Mir ist sehr bewusst, dass das Lehrer-Dasein 2019 kein leichtes und vor allem völlig hemmungslos überfrachtet ist. Dumme, mittelschlaue, neunmalkluge Schülerinnen und Schüler, mittendrin drei Verhaltensauffällige, ein Hochbegabter und vier Flüchtlingskinder, die keinen Brocken Deutsch sprechen. Alle sollen und wollen differenziert bedient werden, wie das klappen soll, interessiert den Rest der Neunmalklugen einen feuchten Flunsch. Verlassen die Letzten aus dem so called Mittelstand den Kahn, kippt die Kiste endgültig ins Bodenlose. Ich bin mal so selbstbewusst und zähle uns zu den aufrechten Stützen. Aber in den letzten Tagen frage ich mich ganz im Stillen: Muss ausgerechnet unsere Tochter dieses Durcheinander in unserem Schulsystem retten. Schließlich muss sie ja auch dieses Tohuwabohu jeden Tag aushalten. Nicht ich, meine Frau oder andere Eltern. Wir Erwachsenen bekommen kein zeitgemäßes Schulsystem auf die Kette, aber die Kinder sollen es richten. Auf diesen Gedanken brachte mich kürzlich eine schlaue Frau. Es war diesmal nicht meine, aber eine, die durchaus systemkritisch durch die Welt marschiert. Jetzt denke ich mehrfach in der Woche darüber nach. Lieber Himmel, sie ist doch erst sechseinhalb. Welche Themen hat sie denn in der vierten Klasse. Tätowierungen? Piercings? Koma-Saufen?

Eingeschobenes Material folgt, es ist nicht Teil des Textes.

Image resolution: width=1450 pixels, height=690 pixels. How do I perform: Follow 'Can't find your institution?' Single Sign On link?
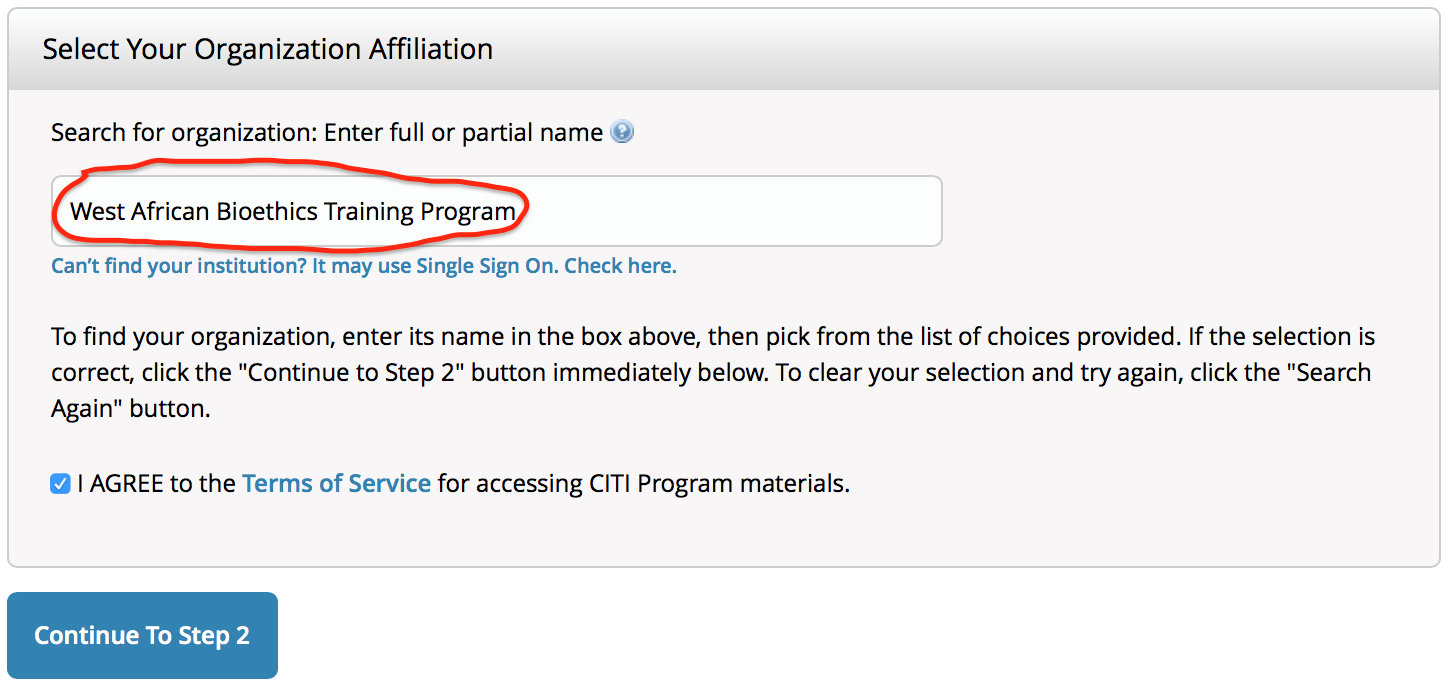(364, 267)
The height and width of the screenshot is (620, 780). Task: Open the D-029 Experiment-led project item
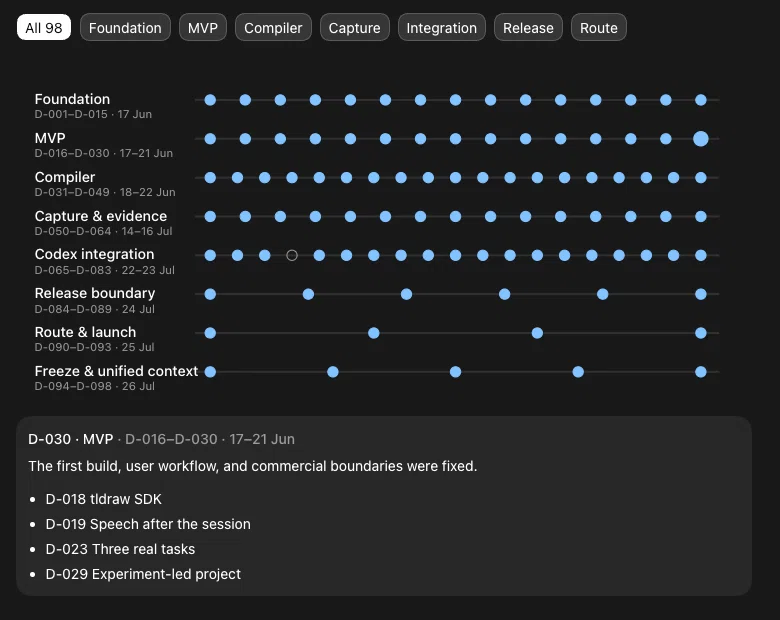click(x=143, y=574)
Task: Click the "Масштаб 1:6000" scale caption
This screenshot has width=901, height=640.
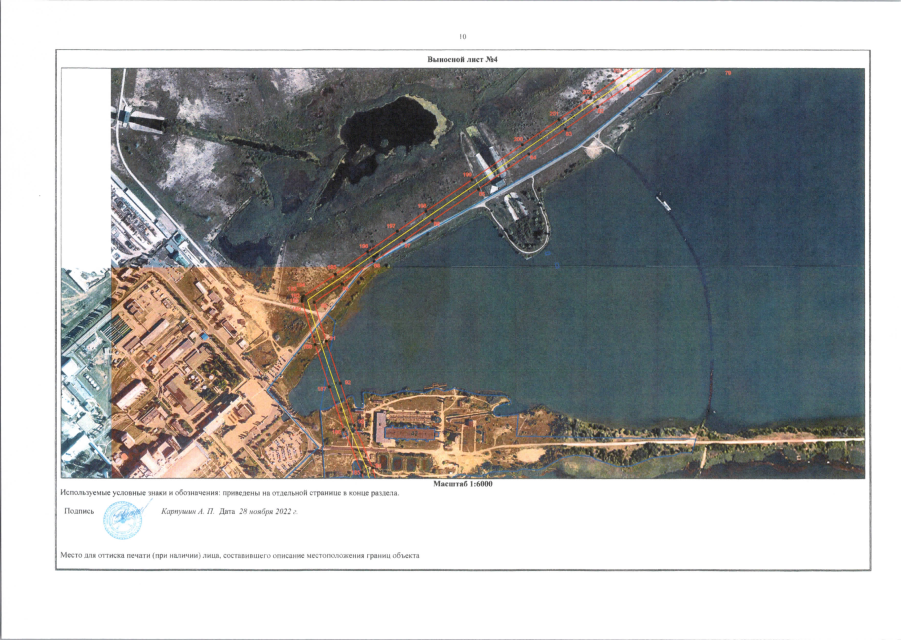Action: click(463, 484)
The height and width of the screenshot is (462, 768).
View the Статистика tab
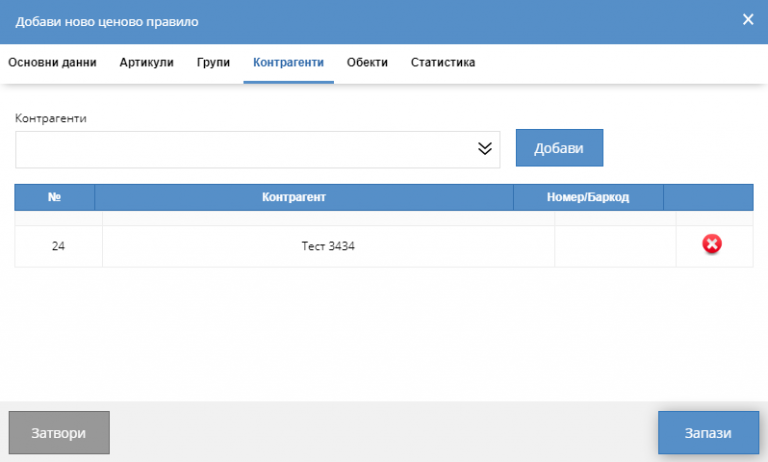coord(442,62)
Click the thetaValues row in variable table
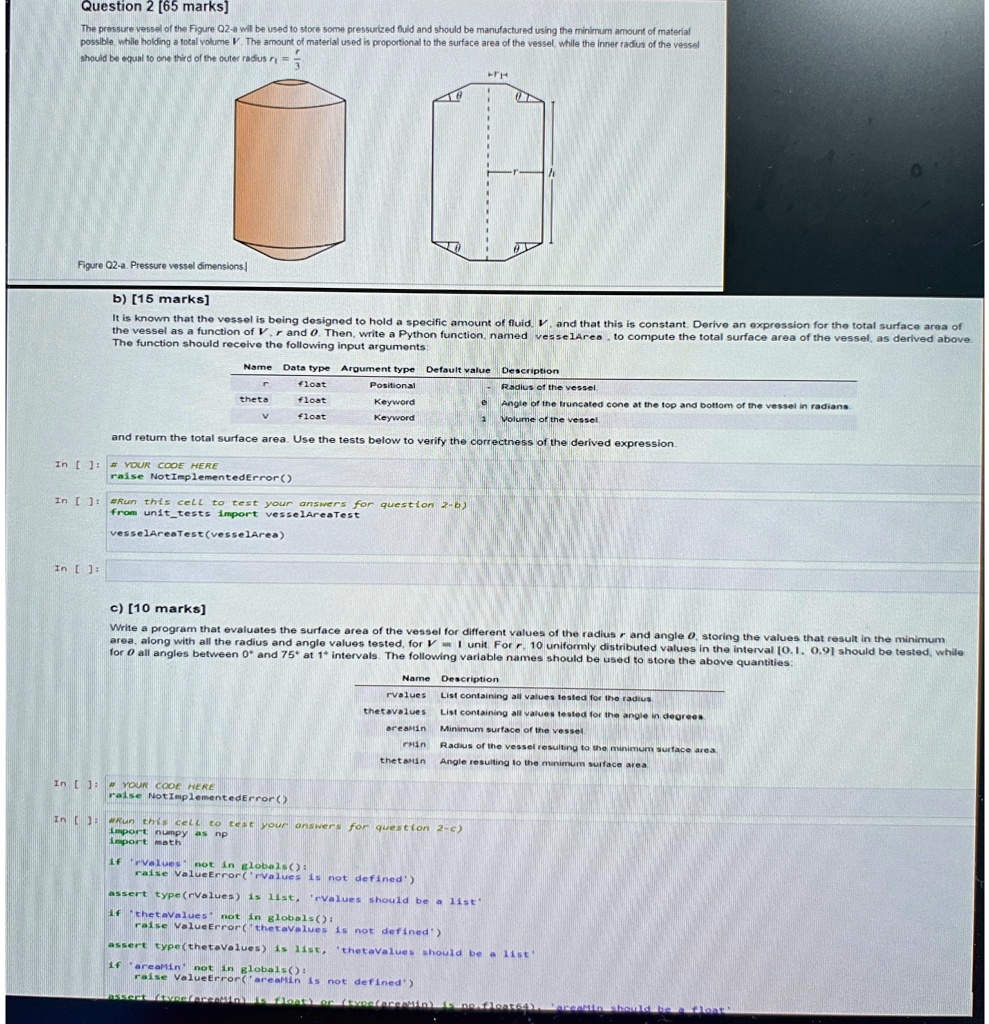 tap(539, 713)
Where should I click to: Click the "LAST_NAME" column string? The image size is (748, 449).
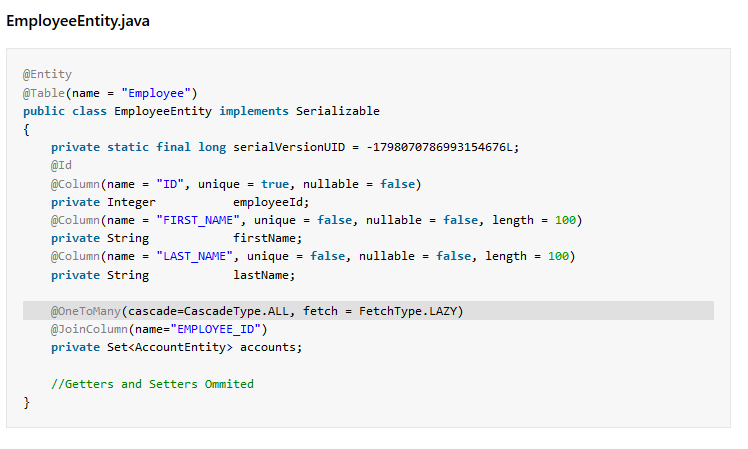point(194,257)
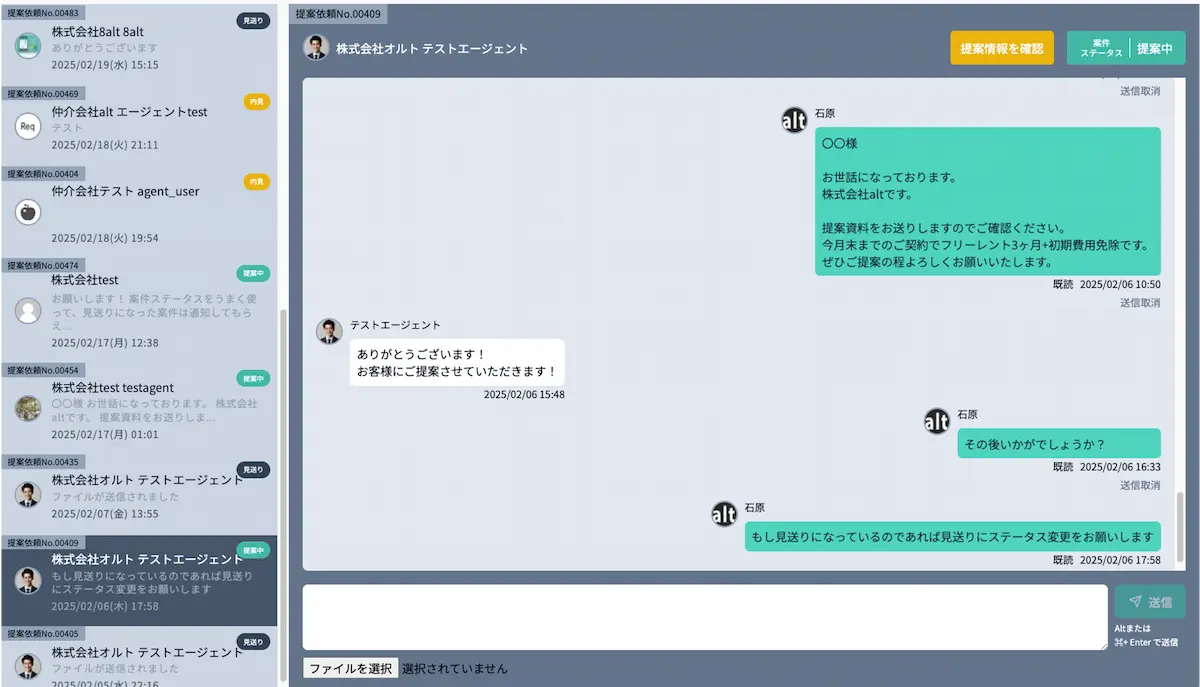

Wir saßen kürzlich mit Freunden beisammen und erzählten ein paar Schoten der ersten Schul-monate. Da traten plötzlich der am Tisch sitzenden Mutter fast die Tränen oder das Entsetzen in die Augen. Ich weiß es nicht mehr genau. Die Einschulung steht dort erst im Sommer an und dem Sohn geht es im Kindergarten gegenwärtig ausgesprochen gut. Sie wollte das alles nicht hören und rief das Ende der Kindheit aus. Recht hat sie, aber … Moment mal … „Ja, Hanni, was gibt es?“, „Papa. Estefania aus dem Hort hat zu Weihnachten ein Tablet bekommen. Warum habe ich noch kein Tablet?“, „Weil in der Grundschule noch niemand ein Tablet braucht!“, „Aber es ist kein richtiges Tablet, es ist ein Kinder-Tablet.“ … Ach, ach. Warum hätte sie nicht einfach noch ein oder zwei Jahre im Kindergarten bleiben können. Basteln, Malen, Natur-AG. Ich könnte gerade auch ein klein wenig heulen. What the fuck, ey!